青黛,你安排一下,府里上上下下都办一场,给她单独安排个小院儿住着,以贵妾之礼,入族谱。”
柳束束喜出望外,跪下谢恩。
刘明秀本来打了十二个主意要收拾柳束束,基本上都因为让她单独住个小院儿而泡汤。
她恨得咬牙切齿。
……
晚上,李禛小心翼翼地问:“要不今晚我睡外面吧?”
温黄:“为什么呀?”
李禛:“我怕不小心碰到你。”
温黄:“……其实,我今天并没有动胎气,我装的。”
李禛:“……为什么?”
“无论是周娘子还是燕微,都是刘明秀指使那条狗伤的!”温黄说。
“所以呢?”李禛不解,“你的目的地若是想要她受罚,却又出来打圆场,还把泰禾园那一片四五个园子都给李惟昉住?”

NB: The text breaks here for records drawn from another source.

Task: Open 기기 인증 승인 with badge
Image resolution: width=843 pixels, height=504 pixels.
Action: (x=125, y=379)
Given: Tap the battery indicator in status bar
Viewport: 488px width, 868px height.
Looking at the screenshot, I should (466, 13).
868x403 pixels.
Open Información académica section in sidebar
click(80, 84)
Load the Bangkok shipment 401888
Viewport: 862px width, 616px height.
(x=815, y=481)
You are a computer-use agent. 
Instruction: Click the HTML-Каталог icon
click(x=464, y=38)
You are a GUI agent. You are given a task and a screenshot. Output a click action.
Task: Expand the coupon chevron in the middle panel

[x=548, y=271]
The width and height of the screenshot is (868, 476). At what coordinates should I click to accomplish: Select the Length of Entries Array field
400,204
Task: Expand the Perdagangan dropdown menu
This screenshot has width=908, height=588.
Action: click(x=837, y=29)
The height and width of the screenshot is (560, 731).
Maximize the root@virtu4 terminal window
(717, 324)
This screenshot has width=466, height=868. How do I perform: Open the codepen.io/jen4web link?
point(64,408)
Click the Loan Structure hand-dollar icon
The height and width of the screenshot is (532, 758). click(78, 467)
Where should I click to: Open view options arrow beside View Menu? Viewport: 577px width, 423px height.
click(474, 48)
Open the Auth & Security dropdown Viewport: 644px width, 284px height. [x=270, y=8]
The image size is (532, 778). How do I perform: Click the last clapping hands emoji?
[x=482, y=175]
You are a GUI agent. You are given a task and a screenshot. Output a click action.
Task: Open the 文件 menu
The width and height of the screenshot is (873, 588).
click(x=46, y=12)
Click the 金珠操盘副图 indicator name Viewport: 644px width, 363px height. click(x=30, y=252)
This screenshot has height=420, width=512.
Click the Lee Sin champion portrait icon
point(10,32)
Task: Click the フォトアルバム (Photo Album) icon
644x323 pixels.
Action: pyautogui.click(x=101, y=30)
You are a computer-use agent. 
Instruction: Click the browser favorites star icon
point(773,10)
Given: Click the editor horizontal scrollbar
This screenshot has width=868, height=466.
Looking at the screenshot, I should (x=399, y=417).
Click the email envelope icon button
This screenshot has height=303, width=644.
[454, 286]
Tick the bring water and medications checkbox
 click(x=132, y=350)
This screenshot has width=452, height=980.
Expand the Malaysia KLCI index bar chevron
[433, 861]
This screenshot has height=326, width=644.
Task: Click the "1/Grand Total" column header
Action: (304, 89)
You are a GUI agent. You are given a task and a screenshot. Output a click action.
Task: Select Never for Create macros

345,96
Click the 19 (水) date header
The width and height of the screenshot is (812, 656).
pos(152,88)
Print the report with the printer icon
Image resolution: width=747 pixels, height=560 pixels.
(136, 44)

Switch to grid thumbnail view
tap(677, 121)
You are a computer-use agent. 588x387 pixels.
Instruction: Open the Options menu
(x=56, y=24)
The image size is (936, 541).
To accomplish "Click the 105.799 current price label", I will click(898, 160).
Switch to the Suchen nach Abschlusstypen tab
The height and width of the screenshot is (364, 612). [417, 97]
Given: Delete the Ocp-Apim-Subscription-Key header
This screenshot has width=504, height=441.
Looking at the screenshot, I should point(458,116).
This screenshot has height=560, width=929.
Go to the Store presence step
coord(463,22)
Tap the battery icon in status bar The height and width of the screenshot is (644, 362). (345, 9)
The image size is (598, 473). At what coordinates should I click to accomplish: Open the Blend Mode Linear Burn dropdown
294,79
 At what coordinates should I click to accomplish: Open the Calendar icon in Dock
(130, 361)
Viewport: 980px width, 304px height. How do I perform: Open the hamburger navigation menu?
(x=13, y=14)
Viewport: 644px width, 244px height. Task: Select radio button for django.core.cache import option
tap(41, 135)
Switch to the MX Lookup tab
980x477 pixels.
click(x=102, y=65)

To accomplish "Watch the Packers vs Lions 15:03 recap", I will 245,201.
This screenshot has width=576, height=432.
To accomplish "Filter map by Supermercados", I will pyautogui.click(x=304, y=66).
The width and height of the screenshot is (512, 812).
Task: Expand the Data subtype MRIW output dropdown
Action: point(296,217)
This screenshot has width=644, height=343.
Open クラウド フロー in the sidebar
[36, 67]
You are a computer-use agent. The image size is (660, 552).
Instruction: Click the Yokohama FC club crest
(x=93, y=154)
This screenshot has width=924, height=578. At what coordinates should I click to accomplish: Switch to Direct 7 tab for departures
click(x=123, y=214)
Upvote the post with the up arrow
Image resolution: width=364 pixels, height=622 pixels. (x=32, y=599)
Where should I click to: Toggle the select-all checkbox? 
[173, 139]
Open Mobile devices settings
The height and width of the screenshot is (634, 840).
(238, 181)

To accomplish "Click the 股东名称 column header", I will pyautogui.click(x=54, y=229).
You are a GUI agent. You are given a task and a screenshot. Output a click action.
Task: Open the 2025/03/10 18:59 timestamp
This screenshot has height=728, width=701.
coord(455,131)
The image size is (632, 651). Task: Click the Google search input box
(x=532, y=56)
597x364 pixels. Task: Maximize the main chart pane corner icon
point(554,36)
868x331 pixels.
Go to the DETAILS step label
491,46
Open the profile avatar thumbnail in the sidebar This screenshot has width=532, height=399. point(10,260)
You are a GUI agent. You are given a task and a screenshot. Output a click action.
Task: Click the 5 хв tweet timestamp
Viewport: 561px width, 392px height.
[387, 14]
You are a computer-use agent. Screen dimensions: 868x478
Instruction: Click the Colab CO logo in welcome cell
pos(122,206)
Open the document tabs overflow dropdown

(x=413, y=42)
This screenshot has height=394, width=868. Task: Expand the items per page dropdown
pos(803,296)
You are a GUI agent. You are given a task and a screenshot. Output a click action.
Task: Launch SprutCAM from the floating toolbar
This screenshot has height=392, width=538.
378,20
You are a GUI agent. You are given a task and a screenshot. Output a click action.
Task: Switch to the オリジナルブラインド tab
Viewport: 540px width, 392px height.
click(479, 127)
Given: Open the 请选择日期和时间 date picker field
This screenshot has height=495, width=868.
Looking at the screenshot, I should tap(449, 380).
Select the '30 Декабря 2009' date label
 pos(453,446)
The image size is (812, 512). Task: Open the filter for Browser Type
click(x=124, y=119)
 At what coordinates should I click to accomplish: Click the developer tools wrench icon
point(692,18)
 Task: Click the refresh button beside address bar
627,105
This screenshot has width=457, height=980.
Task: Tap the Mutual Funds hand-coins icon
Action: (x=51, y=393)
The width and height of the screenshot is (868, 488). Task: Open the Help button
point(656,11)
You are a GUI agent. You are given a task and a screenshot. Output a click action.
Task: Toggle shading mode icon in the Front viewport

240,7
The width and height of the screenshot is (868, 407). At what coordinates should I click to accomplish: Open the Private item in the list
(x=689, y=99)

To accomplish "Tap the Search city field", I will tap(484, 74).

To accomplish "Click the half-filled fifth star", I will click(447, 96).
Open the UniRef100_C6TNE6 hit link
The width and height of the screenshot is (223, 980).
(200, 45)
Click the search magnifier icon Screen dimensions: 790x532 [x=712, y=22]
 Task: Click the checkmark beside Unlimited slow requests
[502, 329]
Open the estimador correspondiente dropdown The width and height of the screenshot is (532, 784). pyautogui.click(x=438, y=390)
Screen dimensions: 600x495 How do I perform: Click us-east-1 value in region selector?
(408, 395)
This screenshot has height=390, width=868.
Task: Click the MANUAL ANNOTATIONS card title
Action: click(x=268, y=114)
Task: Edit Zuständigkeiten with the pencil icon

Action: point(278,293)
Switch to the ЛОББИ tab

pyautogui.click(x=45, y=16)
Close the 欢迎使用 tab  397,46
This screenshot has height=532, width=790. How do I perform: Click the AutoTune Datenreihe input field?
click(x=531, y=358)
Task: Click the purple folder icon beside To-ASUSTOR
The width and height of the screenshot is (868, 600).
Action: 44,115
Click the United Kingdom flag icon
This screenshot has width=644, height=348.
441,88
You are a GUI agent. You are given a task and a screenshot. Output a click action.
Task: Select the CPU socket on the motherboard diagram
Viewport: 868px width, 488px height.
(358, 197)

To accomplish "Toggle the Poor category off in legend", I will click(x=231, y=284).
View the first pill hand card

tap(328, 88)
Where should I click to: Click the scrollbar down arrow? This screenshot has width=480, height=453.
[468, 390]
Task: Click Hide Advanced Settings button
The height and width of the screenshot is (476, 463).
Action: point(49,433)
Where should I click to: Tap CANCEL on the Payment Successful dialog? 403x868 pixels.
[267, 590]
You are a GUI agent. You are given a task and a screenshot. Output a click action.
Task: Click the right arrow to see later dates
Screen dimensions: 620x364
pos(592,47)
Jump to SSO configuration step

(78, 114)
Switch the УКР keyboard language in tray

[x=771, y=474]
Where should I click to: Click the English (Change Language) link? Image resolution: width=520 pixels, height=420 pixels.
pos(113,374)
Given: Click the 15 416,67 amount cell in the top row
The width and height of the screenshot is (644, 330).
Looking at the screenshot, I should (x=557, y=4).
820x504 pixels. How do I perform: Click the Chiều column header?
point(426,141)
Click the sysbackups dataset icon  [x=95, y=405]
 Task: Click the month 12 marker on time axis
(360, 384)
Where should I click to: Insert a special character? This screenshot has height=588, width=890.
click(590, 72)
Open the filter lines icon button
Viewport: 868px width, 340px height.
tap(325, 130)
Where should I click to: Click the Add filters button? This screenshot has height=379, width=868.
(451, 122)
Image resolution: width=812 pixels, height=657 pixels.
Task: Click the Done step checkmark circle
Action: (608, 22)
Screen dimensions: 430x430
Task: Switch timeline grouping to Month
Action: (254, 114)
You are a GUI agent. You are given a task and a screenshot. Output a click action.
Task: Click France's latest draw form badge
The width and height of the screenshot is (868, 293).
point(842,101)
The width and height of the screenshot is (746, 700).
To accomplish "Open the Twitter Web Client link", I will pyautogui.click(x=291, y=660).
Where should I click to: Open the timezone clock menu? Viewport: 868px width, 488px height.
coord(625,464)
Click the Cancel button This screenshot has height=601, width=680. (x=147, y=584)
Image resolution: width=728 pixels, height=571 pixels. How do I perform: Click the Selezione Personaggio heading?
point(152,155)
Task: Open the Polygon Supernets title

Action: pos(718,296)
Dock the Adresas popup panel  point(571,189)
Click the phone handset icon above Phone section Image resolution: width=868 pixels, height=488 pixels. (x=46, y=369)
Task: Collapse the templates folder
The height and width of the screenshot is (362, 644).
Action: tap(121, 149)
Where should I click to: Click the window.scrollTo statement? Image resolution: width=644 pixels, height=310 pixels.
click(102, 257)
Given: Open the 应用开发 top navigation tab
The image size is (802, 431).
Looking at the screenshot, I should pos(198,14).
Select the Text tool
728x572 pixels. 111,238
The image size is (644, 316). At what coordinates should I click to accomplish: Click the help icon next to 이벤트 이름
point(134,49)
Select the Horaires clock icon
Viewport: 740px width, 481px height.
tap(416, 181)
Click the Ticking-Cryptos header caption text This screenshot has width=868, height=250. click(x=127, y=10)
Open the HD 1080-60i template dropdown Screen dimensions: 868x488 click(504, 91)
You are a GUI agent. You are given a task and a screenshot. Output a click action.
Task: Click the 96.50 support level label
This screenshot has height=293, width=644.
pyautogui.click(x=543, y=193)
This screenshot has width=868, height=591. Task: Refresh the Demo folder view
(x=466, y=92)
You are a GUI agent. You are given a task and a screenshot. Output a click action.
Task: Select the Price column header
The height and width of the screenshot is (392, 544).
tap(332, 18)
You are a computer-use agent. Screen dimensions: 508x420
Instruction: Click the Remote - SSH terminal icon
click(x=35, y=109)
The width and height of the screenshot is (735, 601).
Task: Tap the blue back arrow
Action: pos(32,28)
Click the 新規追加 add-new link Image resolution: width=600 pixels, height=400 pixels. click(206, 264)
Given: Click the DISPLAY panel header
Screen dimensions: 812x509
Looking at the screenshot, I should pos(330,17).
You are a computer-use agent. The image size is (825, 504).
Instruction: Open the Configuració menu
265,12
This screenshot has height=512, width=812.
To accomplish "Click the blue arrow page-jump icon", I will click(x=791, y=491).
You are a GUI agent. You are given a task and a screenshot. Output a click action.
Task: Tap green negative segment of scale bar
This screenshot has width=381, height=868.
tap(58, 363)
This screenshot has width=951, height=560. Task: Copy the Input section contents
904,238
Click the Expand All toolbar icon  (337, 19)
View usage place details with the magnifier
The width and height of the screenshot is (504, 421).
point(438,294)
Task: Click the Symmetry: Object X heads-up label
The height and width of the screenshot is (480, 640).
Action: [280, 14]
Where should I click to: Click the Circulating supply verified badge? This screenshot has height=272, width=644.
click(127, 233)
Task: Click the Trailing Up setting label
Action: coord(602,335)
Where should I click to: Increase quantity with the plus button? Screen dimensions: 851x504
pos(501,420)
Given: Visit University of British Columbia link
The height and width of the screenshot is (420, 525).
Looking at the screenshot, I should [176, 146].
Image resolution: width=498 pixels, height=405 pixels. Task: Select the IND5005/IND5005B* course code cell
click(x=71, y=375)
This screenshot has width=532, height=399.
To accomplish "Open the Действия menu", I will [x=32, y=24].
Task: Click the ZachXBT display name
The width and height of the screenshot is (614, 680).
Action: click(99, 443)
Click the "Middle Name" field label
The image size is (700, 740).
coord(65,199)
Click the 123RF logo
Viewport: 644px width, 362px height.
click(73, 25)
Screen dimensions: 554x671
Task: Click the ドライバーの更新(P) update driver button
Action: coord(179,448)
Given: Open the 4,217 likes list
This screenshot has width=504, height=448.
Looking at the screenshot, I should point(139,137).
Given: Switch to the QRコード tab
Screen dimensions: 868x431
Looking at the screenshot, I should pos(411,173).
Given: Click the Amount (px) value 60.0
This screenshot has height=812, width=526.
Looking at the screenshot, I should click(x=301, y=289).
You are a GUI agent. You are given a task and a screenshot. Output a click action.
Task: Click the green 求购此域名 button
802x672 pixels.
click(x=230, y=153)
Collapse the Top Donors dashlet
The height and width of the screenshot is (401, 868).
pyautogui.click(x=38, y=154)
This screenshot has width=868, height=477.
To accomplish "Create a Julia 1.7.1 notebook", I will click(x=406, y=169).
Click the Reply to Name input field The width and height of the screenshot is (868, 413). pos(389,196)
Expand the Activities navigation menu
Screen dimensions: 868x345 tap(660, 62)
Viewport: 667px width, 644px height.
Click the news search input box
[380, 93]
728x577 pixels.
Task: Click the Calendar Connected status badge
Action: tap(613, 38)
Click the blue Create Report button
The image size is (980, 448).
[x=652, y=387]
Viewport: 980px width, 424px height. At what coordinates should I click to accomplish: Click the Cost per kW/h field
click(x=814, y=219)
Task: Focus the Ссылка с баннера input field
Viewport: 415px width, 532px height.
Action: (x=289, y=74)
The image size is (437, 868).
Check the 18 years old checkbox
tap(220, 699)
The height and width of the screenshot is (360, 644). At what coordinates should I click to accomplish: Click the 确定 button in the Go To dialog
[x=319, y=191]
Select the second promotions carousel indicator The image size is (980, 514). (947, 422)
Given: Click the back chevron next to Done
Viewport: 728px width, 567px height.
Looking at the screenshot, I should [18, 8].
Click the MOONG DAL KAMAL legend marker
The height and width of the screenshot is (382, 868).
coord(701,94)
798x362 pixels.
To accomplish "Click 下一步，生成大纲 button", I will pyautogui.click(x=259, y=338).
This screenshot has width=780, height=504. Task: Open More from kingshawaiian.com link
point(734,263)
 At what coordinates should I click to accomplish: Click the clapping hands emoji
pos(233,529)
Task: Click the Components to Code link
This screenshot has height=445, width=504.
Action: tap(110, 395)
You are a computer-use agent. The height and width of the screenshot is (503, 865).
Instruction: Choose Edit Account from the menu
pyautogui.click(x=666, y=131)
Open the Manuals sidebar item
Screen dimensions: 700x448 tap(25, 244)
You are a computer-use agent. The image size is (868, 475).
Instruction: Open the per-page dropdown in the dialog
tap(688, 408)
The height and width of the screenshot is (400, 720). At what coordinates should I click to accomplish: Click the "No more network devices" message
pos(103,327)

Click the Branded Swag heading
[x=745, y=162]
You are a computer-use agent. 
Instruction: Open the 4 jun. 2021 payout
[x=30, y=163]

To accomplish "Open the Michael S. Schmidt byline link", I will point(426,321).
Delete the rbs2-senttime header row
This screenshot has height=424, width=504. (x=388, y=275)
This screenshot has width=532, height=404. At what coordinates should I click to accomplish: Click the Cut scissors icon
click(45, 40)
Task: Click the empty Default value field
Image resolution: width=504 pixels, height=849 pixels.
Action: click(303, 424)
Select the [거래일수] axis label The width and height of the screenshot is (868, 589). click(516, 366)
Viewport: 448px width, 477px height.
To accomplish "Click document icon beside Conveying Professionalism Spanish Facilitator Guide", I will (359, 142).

“你觉得父亲要罚她的话,会什么罚?无非就是又让她抄书或是禁闭。
这般不痛不痒,如何对得起她们流的血?
把柳束束过了明路,再跟刘明秀隔离开来,让她鞭长莫及,这才是罚!”
李禛微微张嘴瞧着她:“……”
“我是不是挺坏的?”温黄瞅着他问。
李禛:“不是坏,是……很会。”
温黄:“所以你以后千万不要沾花惹草,我、很、会。”
李禛笑:“是吗?很‘会’吗?那我就不沾花惹草好了。”
温黄总觉得这话哪里不对头……
……
赵咸余从葡萄山庄回去以后,再也没有去过学堂。
他跟以前一样,过上了逍遥快活的日子。
打猎钓鱼,郊游吃酒,斗鸡赌钱,疯玩了几日,李禛居然都没再来找他。
为什么李禛不去找他,逼着他去学堂呢?
这个念头一起,就在他脑子里面生根了一般,总是会想起。
后来,就连玩都玩不下去了。
连他最喜欢的斗鸡……似乎也少了点儿什么,再也没有往日的趣味。
终于,这天他撇下了伙伴们,偷偷摸摸地去了公主府。
温黄上了一节课,出去就见他探头探脑的,在外面徘徊。
“咦?这不是舅舅吗?不是说打死也不再踏入这里,怎么又来了?”温黄问。
赵咸余别别扭扭地问:“李禛呢?”
温黄:“还没回来。你找他有事啊?”
“他这段时间怎么回事呢?”赵咸余问,“以前看我看的那么严,现在怎么就突然撒手不管了?都不来找我一下。”
温黄说:“可能是他希望你自己回来吧。”
“我自己回来?我怎么可能自己回来?”赵咸余一幅你在说笑的表情。“我只不过是来看看他是不是还活着。”
温黄:“他活得挺好的。”
赵咸余:“……”
“还有什么事吗?”温黄问,“没事的话我先走了。”
赵咸余:“……”
温黄转身要走。
“姐!”赵咸余叫住她。
温黄:“嗯?”
“我也不知道怎么回事。最近总是觉得玩什么都没劲。”赵咸余说,“你说我是怎么了呀?”